Last week among the casualties of the California heat wave was MySpace.com, which conked out for about 12 hours. While there were certainly aspects of the heat wave that were more severe (and, in some cases, deadly), the downing of the most popular social networking site in the United States should make technology managers go back and take a look at their budgets for next year.
It seemed appropriate that the folks at MySpace put up an online version of that 1980s video game favorite, Pac-Man, while the main site was down. The measurement and control of electrical usage, heating and cooling in the server room really havent advanced all that much since Toru Iwatani came up with the idea of that yellow sliced hockey puck chasing those four ghosts around the Pac-Man screen.
Few things spur corporate technology spending like lost sales. And in these days of the digital enterprise, the loss of your site for a half day translates into lost ad sales that will never be recovered. System backup, data recovery and guaranteeing uptime are those boring infrastructure meetings that always seem to get delayed or canceled.
Maybe it takes a record heat wave to bring those discussions to the forefront, and maybe this last round of nationwide heat waves will bring you back to the budgeting table regarding your 2007 technology budget. Consider the following: Google is building a massive and secret data center in The Dalles, Ore., and Microsoft and Yahoo are doing the same about 130 miles north of The Dalles.
While those companies love to talk about their latest features and next generation of products and services, they rarely talk about their data centers. Yet, the data centers are the key to their future growth.
The Google data center under construction (as it appears from photographs) will be two to three football fields in size and will include four big cooling towers. The 30-acre site is at the intersection of cheap power, cheap cooling and volumes of Internet access. While little is known about the full size of Googles IT infrastructure, best estimates put the number of custom-built, Linux systems at around a half million and growing. The capital investment is in the billions of dollars.
Companies such as Google, Yahoo and Microsoft dont invest billions unless they believe they can get a return on their investment and that that investment can provide a strategic advantage over their competitors. While you dont have a few billion around to invest, outages such as the one at MySpace and the heat wave that swept across the United States last week should give you pause to take a look inside that server room upon which your company depends.

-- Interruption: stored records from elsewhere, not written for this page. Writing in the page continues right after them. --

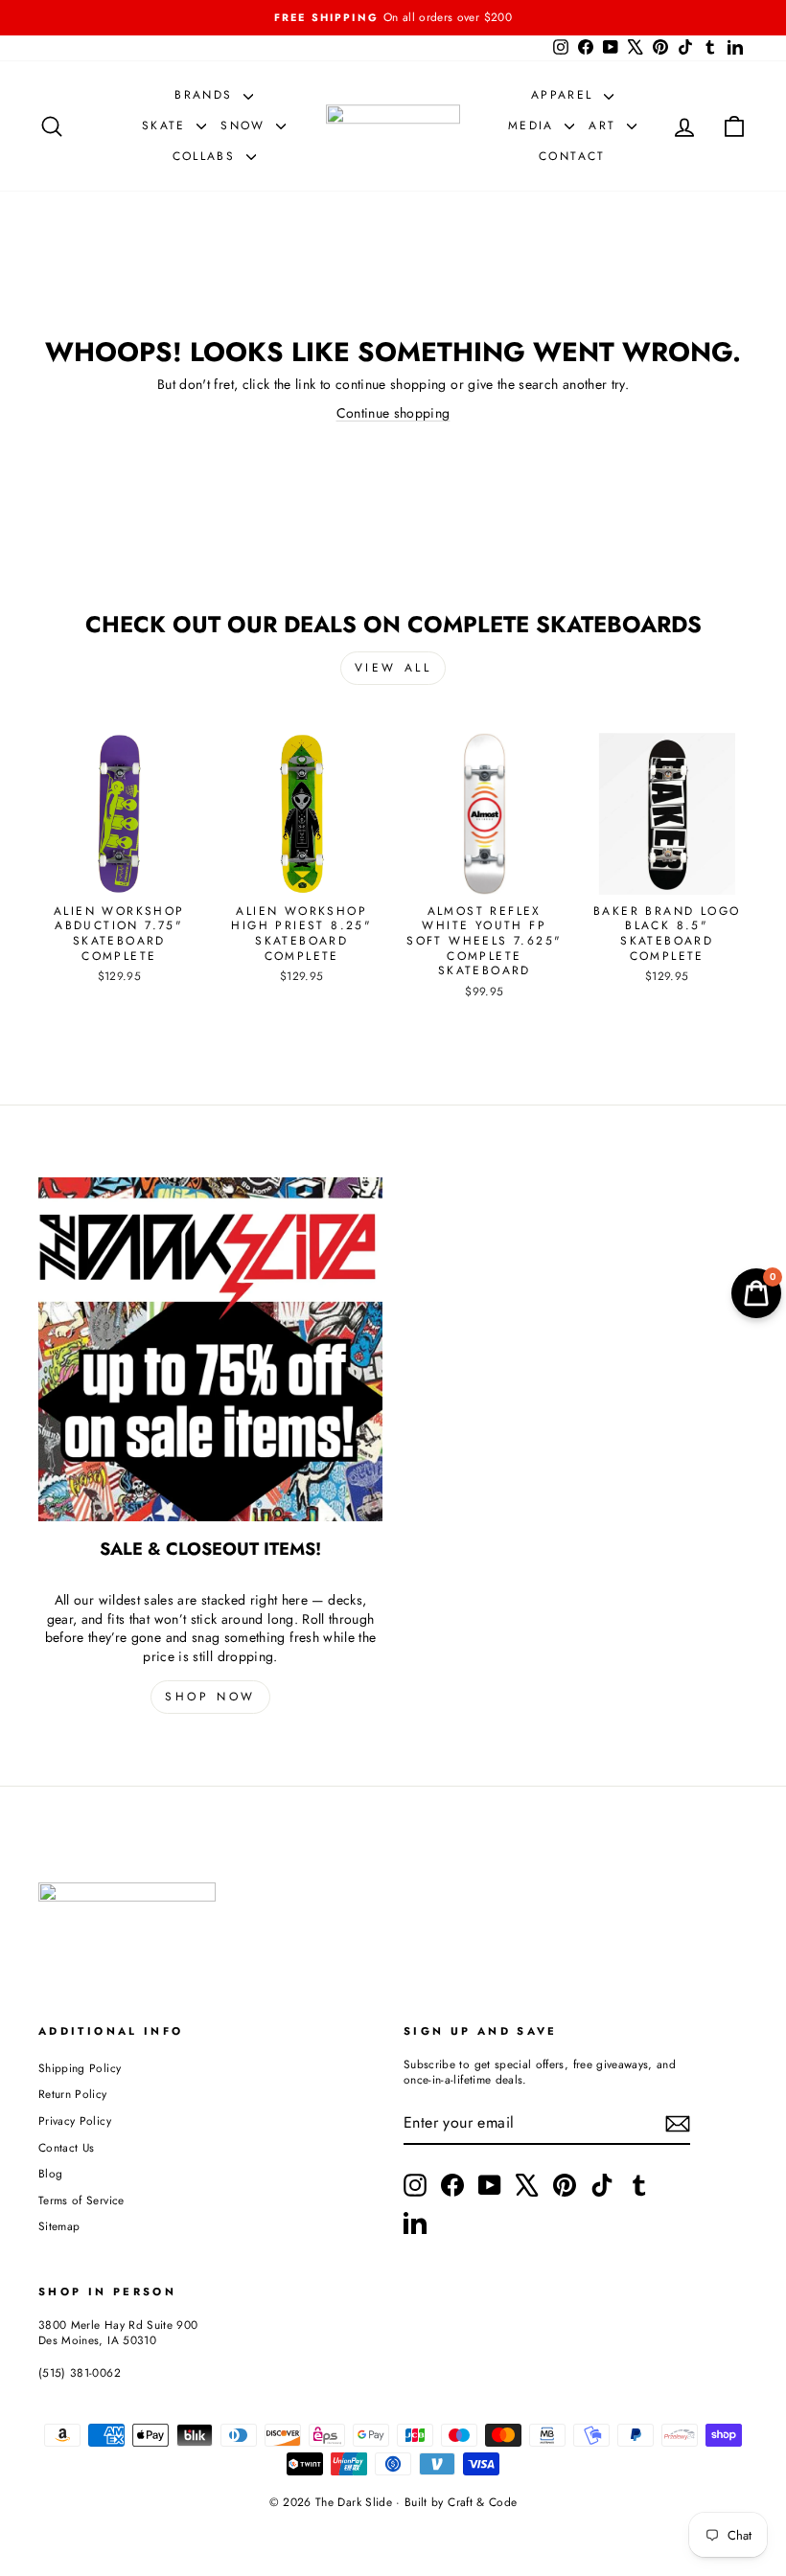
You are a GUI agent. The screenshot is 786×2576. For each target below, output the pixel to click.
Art (605, 125)
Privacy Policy (74, 2120)
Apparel (565, 94)
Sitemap (59, 2226)
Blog (50, 2173)
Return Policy (72, 2094)
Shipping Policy (79, 2068)
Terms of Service (81, 2200)
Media (534, 125)
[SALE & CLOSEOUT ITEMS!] (210, 1349)
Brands (206, 94)
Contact (572, 156)
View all (393, 667)
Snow (245, 125)
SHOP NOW (210, 1696)
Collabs (207, 156)
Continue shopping (393, 412)
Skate (167, 125)
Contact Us (66, 2147)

Do you know how much power your server room consumes? What is your plan if the local utility announces it is going to have rolling blackouts? Can you balance your server utilization to the amount of computing required, or, like many servers, is your server running systems at 100 percent even if your computing needs are at 10 percent? When was the last time you tested your failover and backup systems? Does your 2007 technology plan include investigating a virtualized infrastructure, so a blackout at one site does not mean a blank screen for users trying to use your Web site? Have you grilled your technology vendors on their plans to offer servers designed to scale back according to usage? Have you really taken those vendors to task and asked them to actually show you products instead of plans?
Disaster recovery plans often get put on a budgeting diet as corporate executives look for the cheapest option while figuring that disasters are going to happen to someone else, not their company. But a disaster doesnt have to be on the scale of a Hurricane Katrina to knock down your companys technology infrastructure. A heat wave can cripple your computing capabilities as effectively as a major storm.
Let the embarrassment of MySpace and the investment philosophy of Google and Yahoo be a lesson in making sure disaster recovery also means keeping the system up as the temperature goes up. You want your customers to be buying your products, not playing Pac-Man.